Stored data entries

------------

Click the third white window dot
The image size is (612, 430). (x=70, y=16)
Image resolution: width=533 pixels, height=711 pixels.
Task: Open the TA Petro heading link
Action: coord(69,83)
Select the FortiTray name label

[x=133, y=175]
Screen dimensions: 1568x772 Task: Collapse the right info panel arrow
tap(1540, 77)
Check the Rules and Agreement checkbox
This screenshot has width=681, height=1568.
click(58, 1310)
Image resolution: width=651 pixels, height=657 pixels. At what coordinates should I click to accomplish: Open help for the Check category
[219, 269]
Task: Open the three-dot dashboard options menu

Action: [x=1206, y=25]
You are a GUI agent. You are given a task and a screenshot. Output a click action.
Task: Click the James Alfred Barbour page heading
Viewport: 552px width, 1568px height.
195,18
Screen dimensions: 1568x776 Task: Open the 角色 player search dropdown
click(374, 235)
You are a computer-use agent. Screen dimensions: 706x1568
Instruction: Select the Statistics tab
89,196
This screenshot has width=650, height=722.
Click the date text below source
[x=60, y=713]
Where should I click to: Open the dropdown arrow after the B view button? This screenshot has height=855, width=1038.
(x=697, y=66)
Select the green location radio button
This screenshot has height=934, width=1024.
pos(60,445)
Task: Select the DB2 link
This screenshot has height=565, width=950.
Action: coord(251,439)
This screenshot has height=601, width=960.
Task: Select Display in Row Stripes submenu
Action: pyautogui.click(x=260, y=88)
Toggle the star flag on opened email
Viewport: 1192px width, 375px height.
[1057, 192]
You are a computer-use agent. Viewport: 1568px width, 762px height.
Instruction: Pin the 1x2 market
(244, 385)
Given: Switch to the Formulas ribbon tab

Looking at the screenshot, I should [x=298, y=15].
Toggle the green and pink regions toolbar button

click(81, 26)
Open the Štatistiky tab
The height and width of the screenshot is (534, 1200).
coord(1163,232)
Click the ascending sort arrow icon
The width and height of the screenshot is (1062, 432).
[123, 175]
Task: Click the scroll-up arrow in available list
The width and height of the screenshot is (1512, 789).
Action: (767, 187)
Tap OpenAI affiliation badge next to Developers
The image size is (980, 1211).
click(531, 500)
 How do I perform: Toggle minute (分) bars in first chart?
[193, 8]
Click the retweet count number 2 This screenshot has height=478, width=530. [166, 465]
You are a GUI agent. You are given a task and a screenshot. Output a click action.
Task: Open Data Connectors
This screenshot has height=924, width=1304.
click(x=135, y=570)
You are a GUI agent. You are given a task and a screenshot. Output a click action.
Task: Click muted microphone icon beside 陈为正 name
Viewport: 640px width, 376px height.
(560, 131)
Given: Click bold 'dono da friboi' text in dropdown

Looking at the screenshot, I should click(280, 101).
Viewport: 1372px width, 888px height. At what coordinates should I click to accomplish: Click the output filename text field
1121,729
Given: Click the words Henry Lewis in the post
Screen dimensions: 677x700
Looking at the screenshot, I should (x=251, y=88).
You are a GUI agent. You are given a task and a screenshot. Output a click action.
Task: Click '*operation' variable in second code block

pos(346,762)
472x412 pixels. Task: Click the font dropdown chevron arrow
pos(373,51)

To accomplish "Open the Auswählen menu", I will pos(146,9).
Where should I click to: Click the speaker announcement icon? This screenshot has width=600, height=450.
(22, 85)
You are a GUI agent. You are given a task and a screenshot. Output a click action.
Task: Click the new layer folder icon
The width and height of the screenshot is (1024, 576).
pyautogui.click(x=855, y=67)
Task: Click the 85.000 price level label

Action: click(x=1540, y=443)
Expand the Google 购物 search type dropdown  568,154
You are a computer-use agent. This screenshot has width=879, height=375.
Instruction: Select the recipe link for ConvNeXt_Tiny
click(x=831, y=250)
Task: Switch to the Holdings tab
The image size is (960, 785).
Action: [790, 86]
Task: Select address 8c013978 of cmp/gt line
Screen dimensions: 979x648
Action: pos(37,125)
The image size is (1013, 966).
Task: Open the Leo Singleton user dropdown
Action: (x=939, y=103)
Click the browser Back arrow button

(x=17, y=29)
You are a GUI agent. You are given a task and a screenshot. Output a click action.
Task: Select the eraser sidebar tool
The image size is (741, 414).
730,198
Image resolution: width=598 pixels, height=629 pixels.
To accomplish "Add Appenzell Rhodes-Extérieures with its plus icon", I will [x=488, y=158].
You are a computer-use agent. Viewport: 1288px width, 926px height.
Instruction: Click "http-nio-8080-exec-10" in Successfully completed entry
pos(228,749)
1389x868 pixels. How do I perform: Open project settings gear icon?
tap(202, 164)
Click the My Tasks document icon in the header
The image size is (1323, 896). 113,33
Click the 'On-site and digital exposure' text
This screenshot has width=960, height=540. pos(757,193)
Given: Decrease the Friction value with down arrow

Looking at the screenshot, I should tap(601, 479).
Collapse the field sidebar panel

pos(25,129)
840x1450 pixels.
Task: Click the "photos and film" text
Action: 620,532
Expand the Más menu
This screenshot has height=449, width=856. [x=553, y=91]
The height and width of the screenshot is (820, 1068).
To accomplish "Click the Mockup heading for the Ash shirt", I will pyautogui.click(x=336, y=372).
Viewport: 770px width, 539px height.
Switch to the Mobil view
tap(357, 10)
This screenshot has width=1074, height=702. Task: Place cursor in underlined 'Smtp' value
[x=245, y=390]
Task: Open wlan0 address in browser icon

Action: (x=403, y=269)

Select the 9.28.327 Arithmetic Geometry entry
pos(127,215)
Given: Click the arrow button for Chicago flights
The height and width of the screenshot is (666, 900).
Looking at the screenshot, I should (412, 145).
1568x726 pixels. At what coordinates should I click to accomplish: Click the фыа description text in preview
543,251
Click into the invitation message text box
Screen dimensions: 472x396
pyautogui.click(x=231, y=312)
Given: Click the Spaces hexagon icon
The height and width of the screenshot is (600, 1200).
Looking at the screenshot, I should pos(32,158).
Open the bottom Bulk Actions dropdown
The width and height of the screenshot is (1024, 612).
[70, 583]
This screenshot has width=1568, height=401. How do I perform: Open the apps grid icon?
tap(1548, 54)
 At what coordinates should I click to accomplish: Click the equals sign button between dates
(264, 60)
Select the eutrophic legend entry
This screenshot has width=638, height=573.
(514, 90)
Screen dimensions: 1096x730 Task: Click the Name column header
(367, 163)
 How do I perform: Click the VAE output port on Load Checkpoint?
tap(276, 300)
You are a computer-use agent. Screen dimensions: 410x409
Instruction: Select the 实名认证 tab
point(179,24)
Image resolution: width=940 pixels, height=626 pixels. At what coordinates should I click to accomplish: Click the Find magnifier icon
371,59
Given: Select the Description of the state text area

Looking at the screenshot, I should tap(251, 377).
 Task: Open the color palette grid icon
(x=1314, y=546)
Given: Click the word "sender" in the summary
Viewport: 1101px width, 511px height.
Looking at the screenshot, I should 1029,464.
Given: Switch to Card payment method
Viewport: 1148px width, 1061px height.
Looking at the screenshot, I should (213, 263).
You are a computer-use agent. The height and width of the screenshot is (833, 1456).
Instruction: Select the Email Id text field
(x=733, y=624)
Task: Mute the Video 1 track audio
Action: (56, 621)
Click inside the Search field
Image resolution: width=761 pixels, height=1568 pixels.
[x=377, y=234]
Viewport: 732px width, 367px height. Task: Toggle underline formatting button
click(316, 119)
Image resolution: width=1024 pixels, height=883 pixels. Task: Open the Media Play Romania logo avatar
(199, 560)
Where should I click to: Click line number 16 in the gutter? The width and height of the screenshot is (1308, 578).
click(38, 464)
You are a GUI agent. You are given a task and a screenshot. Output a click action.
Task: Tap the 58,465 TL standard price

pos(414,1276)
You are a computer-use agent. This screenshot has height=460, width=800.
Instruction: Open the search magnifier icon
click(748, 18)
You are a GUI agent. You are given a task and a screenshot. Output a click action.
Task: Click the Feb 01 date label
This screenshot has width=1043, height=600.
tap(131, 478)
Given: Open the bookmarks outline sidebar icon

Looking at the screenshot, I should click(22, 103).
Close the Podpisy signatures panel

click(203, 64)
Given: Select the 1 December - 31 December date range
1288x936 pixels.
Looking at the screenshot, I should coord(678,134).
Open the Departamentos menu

------------

**Task statement:** The entries above hold a line with "1568x726 pixels. At" and a later line with "You are a computer-use agent. The". Write out exactly those lines and all lines between, nothing more.

**Solution for this problem:**
1568x726 pixels. At what coordinates should I click to accomplish: Click the фыа description text in preview
543,251
Click into the invitation message text box
Screen dimensions: 472x396
pyautogui.click(x=231, y=312)
Given: Click the Spaces hexagon icon
The height and width of the screenshot is (600, 1200).
Looking at the screenshot, I should pos(32,158).
Open the bottom Bulk Actions dropdown
The width and height of the screenshot is (1024, 612).
[70, 583]
This screenshot has width=1568, height=401. How do I perform: Open the apps grid icon?
tap(1548, 54)
 At what coordinates should I click to accomplish: Click the equals sign button between dates
(264, 60)
Select the eutrophic legend entry
This screenshot has width=638, height=573.
(514, 90)
Screen dimensions: 1096x730 Task: Click the Name column header
(367, 163)
 How do I perform: Click the VAE output port on Load Checkpoint?
tap(276, 300)
You are a computer-use agent. Screen dimensions: 410x409
Instruction: Select the 实名认证 tab
point(179,24)
Image resolution: width=940 pixels, height=626 pixels. At what coordinates should I click to accomplish: Click the Find magnifier icon
371,59
Given: Select the Description of the state text area

Looking at the screenshot, I should tap(251, 377).
 Task: Open the color palette grid icon
(x=1314, y=546)
Given: Click the word "sender" in the summary
Viewport: 1101px width, 511px height.
Looking at the screenshot, I should 1029,464.
Given: Switch to Card payment method
Viewport: 1148px width, 1061px height.
Looking at the screenshot, I should (213, 263).
You are a computer-use agent. The height and width of the screenshot is (833, 1456).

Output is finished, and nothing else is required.